The smell came first, “a scent that those of us who were there can recall in an instant,” said Sergeant Thurman Miller. “What lay beneath the foliage was no longer human.… Sticking out of the sand was a boot, containing the foot of its owner. I scraped in the sand and uncovered another legging with the leg still in it.”
“The first thing I saw was the severed head of a Marine,” recalled Sergeant Jim McEnery. “I almost let out a yell because the head was moving back and forth in the water and looked like it was alive. Then I realized it was just bobbing in the small waves lapping at the shore. They would wash it up onto the sand a few inches, then it would float back out again when the waves receded.” Their shocked eyes beheld parts strewn in every direction as they slowly worked across the sandspit. The ragged stump of a leg sporting a neatly laced boondocker. A headless, armless torso still clad in a first sergeant’s shirt. Less identifiable pieces floated in the water or lay fly-covered and rotting in the sand. Some men began to retch, but most stood stock still in horrified silence. “No one spoke,” recalled Miller. “Not a word. Some things are better left unsaid.”[17]
James McEnery specifically recalled seeing “a First Sergeant’s shirt, with his torso still inside. No head or arms.” If his memory is accurate, he was looking at the remains of 1Sgt. Custer.
The Goettge Patrol has been the object of multiple expeditions and digs over the decades, but so far none have been successful. The remains of Steven Alexander Custer and 21 of his comrades still lie on Guadalcanal.
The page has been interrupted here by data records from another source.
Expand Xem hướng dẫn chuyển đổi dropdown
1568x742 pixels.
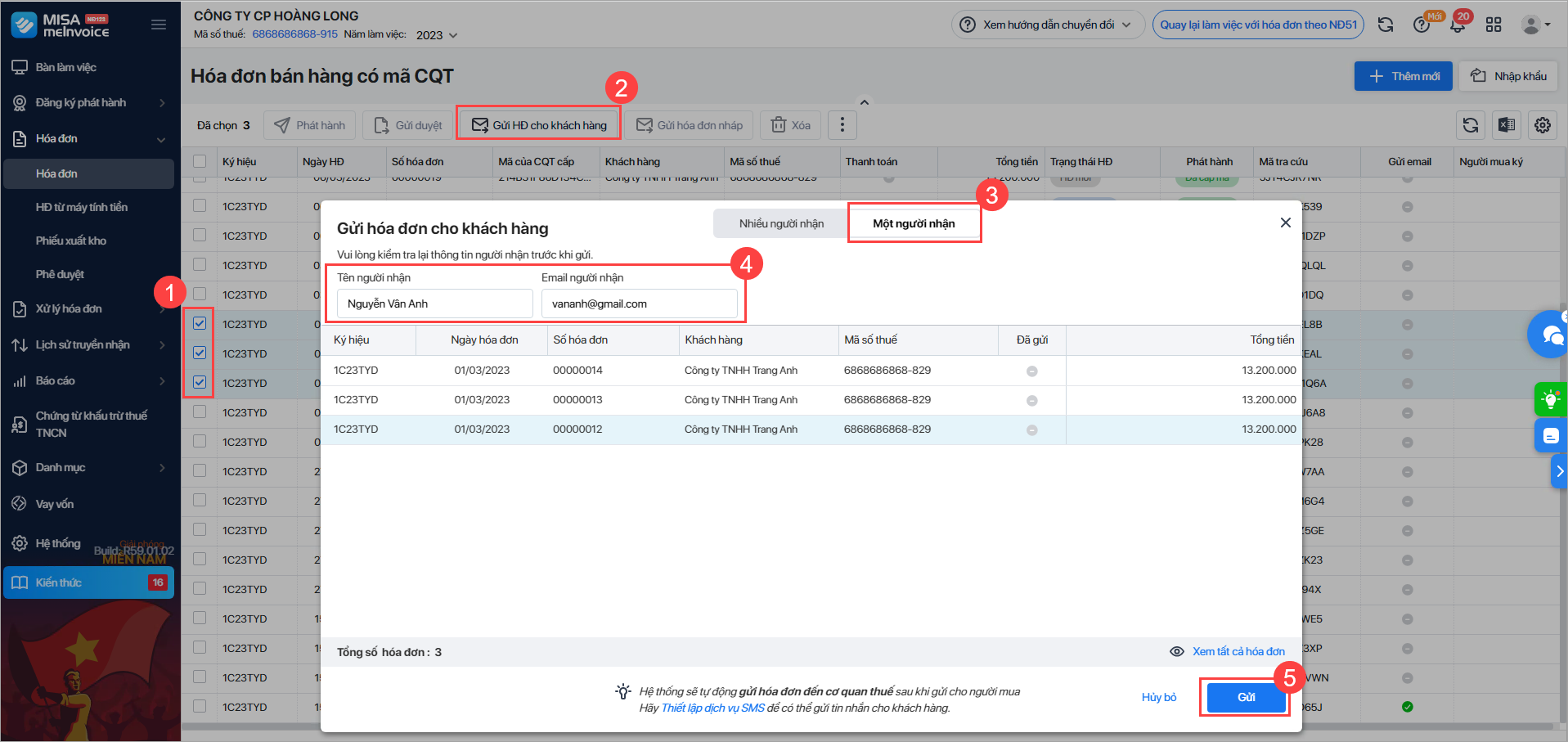[x=1048, y=25]
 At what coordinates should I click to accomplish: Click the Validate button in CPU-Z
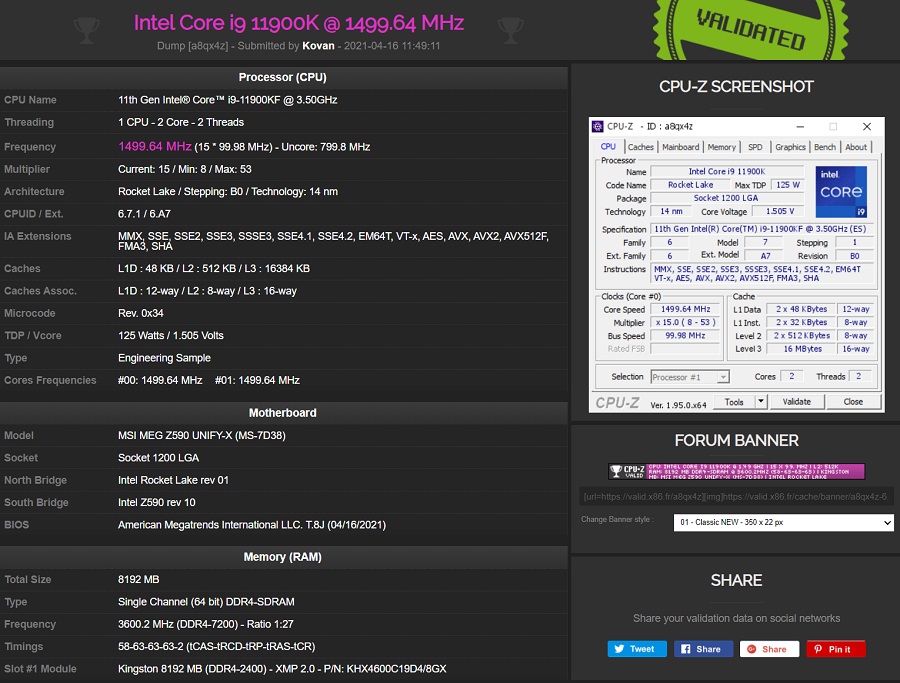tap(797, 401)
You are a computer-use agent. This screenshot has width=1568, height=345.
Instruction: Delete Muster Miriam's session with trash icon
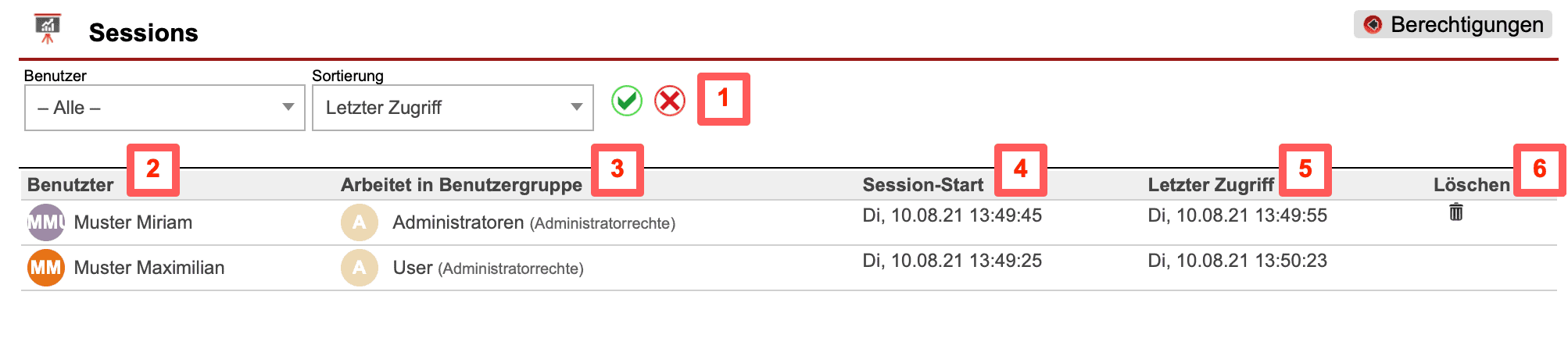pyautogui.click(x=1456, y=212)
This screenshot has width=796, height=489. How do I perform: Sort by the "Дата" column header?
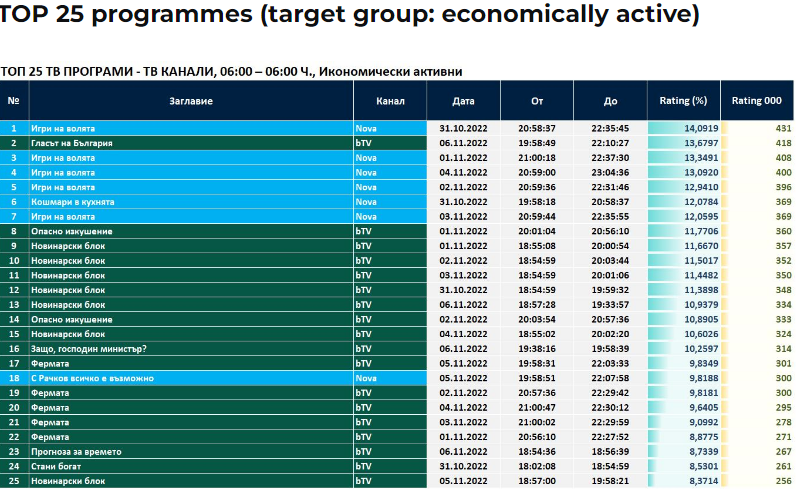[463, 101]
First Sergeant Steven A. Custer is memorialized at the Manila American Cemetery and Memorial.
[1] According to family lore, Custer’s birth name was “Alexander Steven,” but he was universally called by his middle name.
[2] “Killed By Train,” The Oregon Daily Journal (Portland, OR) 22 August 1911.
[3] According to a family tree compiled by Kevin Custer, Marion died of smallpox on 27 April 1904.
[4] This assertion was widely reported by Custer’s contemporaries, though his exact relationship to the general is not clear.
[5] Custer still received an “Excellent” character award for his Army service.
[6] The Marine Corps either never discovered (or never prosecuted) Custer’s fraudulent enlistment. At some point in the 1920s he changed his name back to “Steven A. Custer” and had his date of birth adjusted back to 1905.
[7] Carl Steven Custer (son of Sgt. Custer), email to the author, 7 February 2017. The tweed suit was the de facto uniform of the CIP.
[8] The children were Carl Custer (born 1940) and Pauline’s daughter from an earlier marriage, name unknown. Mady Custer went by “Pauline” or “Polly.”
[9] “Uncle Sam’s Youngest Marine Has Situation Under Control,” The Tennessean, 25 November 1940.
[10] Lee Custer was in and out of prison since 1932 on charges ranging from impersonation to armed robbery. He was indirectly responsible for the death of a young Custer nephew when a dispute with a neighbor led to shots being fired. In a 1941 letter, Steven referred to Lee as “paroled convict and brother of the writer” and recommended prosecution for his crimes.
[11] Thayer Soule, Shooting the Pacific War: Marine Corps Combat Photography in WWII (Lexington: The University Press of Kentucky, 2000), 36.
[12] Jason Abady, Battle at the Overland Trail: One Night of Combat on Guadalcanal (Lynchburg: Warwick House Publishers, 2013), 101-102.
[13] Colonel Goettge was a long-serving and well-regarded officer, but had little background in combat intelligence. In fact, the function of “2-sections” at every level was poorly outlined and often misunderstood.
[14] Abady, 101.
[15] Statement of Platoon Sergeant Frank L. Few.
[16] George McMillan, The Old Breed: A History of the First Marine Division in World War II (Washington, D.C.: Infantry Journal Press, 1949. Reprint, Nashville: The Battery Press, 2001), 53.
[17] Geoffrey W. Roecker, Leaving Mac Behind: The Lost Marines of Guadalcanal (Stroud, UK: Fonthill, 2019).
Decorations
Purple Heart
For wounds resulting in his death, 13 August 1942.
Next Of Kin Address
Address of wife, Mrs. Mady Pauline Custer.
Location Of Loss
The Goettge Patrol was ambushed near the western bank of the Matanikau.